### [Seçilen metin]
┄┄┄┄┄┄┄┄┄┄
Konumu itibarıyla önemli bir geçit güzergahında bulunan Salmankas’a ilişkin eski kayıtlardan birisi de Kazım Karabekir Paşa’nın 1 Ocak 1920 tarihli telgrafıdır. İlgili belgede Bayburt’ta çıkan Şeyh Eşref (Hart) isyanı nedeniyle Araklı’daki bir tabur askerin Salmankas’a getirildiğine ilişkin bilgiler yer almaktadır. Söz konusu belgeye T.C. Cumhurbaşkanlığı Devlet Arşivleri Başkanlığı’ndan ulaşılabilmektedir.[29]

Köye ilişkin eski kayıtlardan bir diğeri de 12/07/1935 tarihli ve Mustafa Kemal Atatürk’ün imzasını taşıyan bir resmî belgedir. Bu belge ile birlikte köyden birtakım kişi ve aileler arazi sağlanmak suretiyle Erzincan’ın Çayırlı köyüne iskân edilmiştir. Bu arşiv kaydı da T.C. Cumhurbaşkanlığı Devlet Arşivleri Başkanlığı’nda bulunmaktadır.

Örenler Köyü'nün Salmankas'tan ayrılması ise 17 Mayıs 1955 tarih ve 9008 sayılı Resmi Gazete'de yayımlanan karar ile Yağmurdere Nahiyesi'nin Salmankas Köyüne bağlı Örenler Mahallesi'nin 31.08.1954 tarihinden itibaren ayrı bir köy haline getirildiği belirtilmiştir.[31] Bu karar ayrıca 6 Haziran 1955 tarihli T.C. Maarif Vekaleti Dergisi 854. sayısında da yayımlanmıştır.[23]

6 Haziran 1955 tarihli, 854 sayılı T.C. Maarif Vekaleti Dergisi

KÖYÜN KURULUŞUNA İLİŞKİN DİĞER BİLGİ VE SÖYLENTİLER

Köyün kuruluşuna dair yazılı bir belge bulunmamakla birlikte, sözlü tarih anlatıları, köyün nüfusunun büyük ölçüde Of ve Sürmene bölgelerinden gelen ailelerden oluştuğunu göstermektedir. Bu anlatılara göre, köyü kuran veya ilk yerleşen kişilerin, Davut ve Süleyman adında iki kardeş olduğu rivayet edilir. Rivayetler, bu iki kardeşin, Sürmene'de bir "vurgun" sonucu vefat eden diğer kardeşleri Bayraktar'ın ardından buradan ayrılarak Salmankas'a yerleştiklerini ileri sürmektedir. Köyde bugün Davutoğulları ve Süleymanlılar olarak bilinen sülalelerin varlığı, bu anlatının doğruluğuna işaret etmektedir.
Ayrıca, sözlü aktarımlar, köye Of ve Sürmene'den gelen ailelerin yerleştiği bilgisini güçlendirmektedir. Bu iddia, köyde rastlanan Şatıroğlu ve Gedikoğlu gibi bazı sülale adlarının, aynı adlarla Of ve Sürmene yöresinde de bulunmasıyla desteklenmektedir. 

Köye, aynı zamanda Zugi köyü civarlarından gelen ailelerin de yerleştiği belirtilmektedir.
┄┄┄┄┄┄┄┄┄┄
### [Veri kesiti]
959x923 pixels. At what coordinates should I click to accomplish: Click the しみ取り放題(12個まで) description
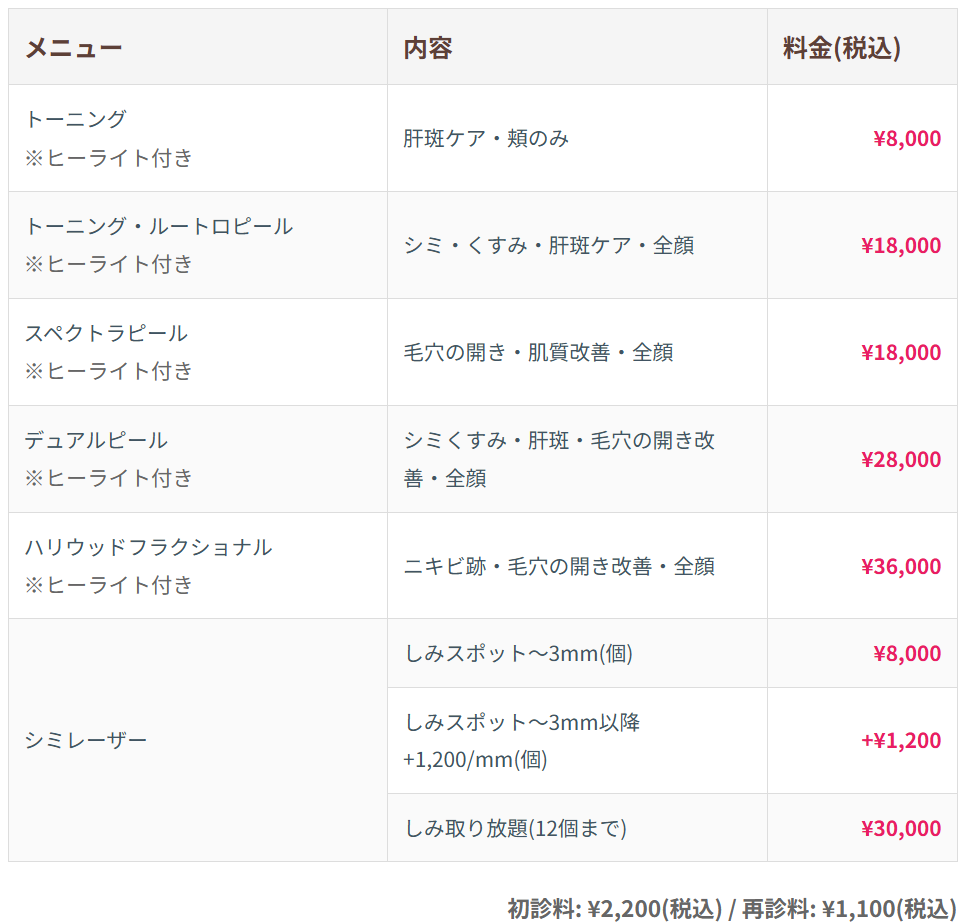click(x=515, y=828)
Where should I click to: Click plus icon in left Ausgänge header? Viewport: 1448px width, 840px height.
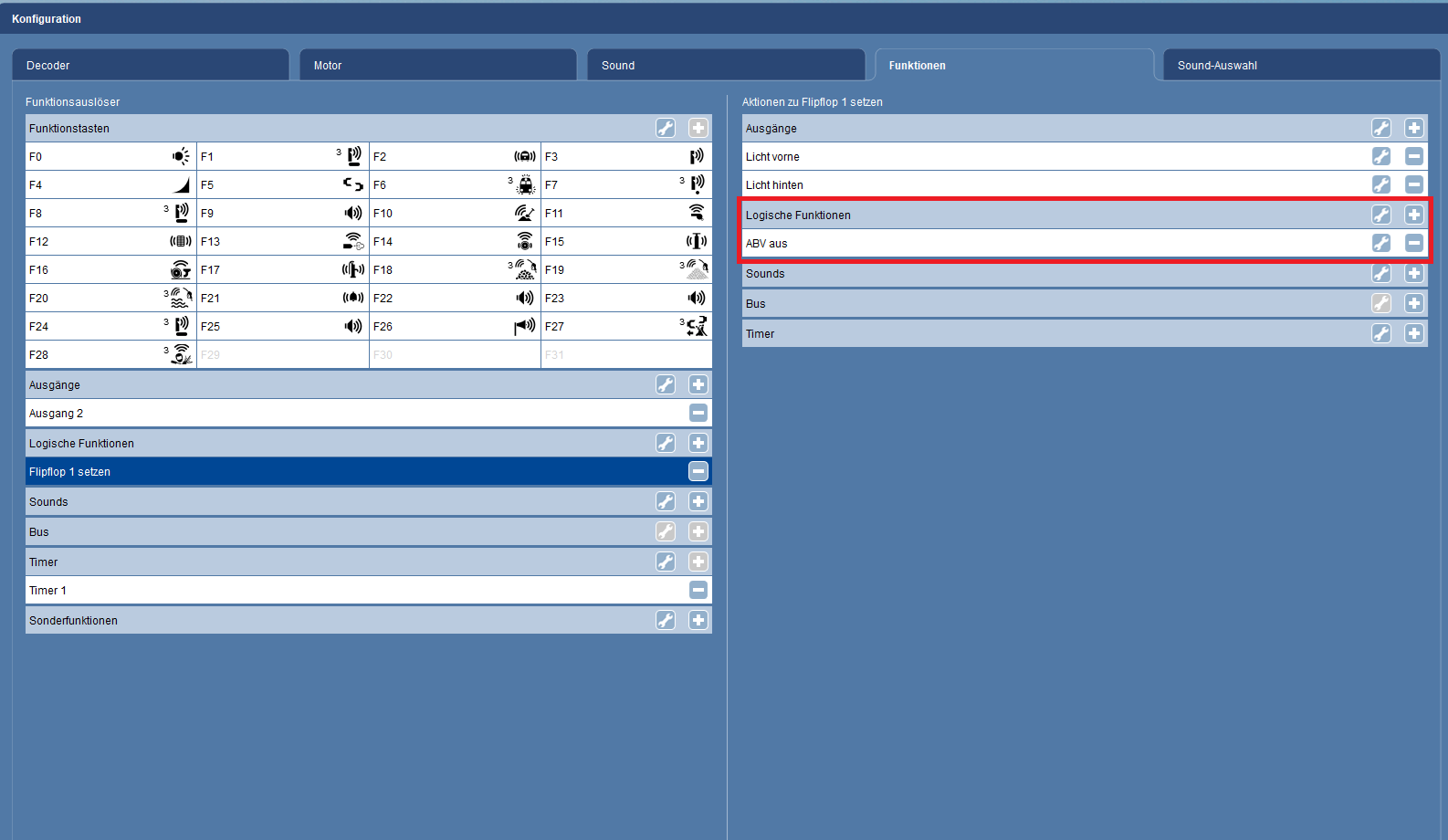tap(698, 385)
┄┄┄┄┄┄┄┄┄┄
### [Görev tanımı]
Salmankas'ın geçmişini anlatan metinden "Köye ilişkin eski" ile başlayıp "Arşivleri Başkanlığı’nda bulunmaktadır." ile biten bölümü hiç değiştirmeden alıntılayın. Verilerin burada hiçbir rolü yoktur.

### [Tam çıktı]
Köye ilişkin eski kayıtlardan bir diğeri de 12/07/1935 tarihli ve Mustafa Kemal Atatürk’ün imzasını taşıyan bir resmî belgedir. Bu belge ile birlikte köyden birtakım kişi ve aileler arazi sağlanmak suretiyle Erzincan’ın Çayırlı köyüne iskân edilmiştir. Bu arşiv kaydı da T.C. Cumhurbaşkanlığı Devlet Arşivleri Başkanlığı’nda bulunmaktadır.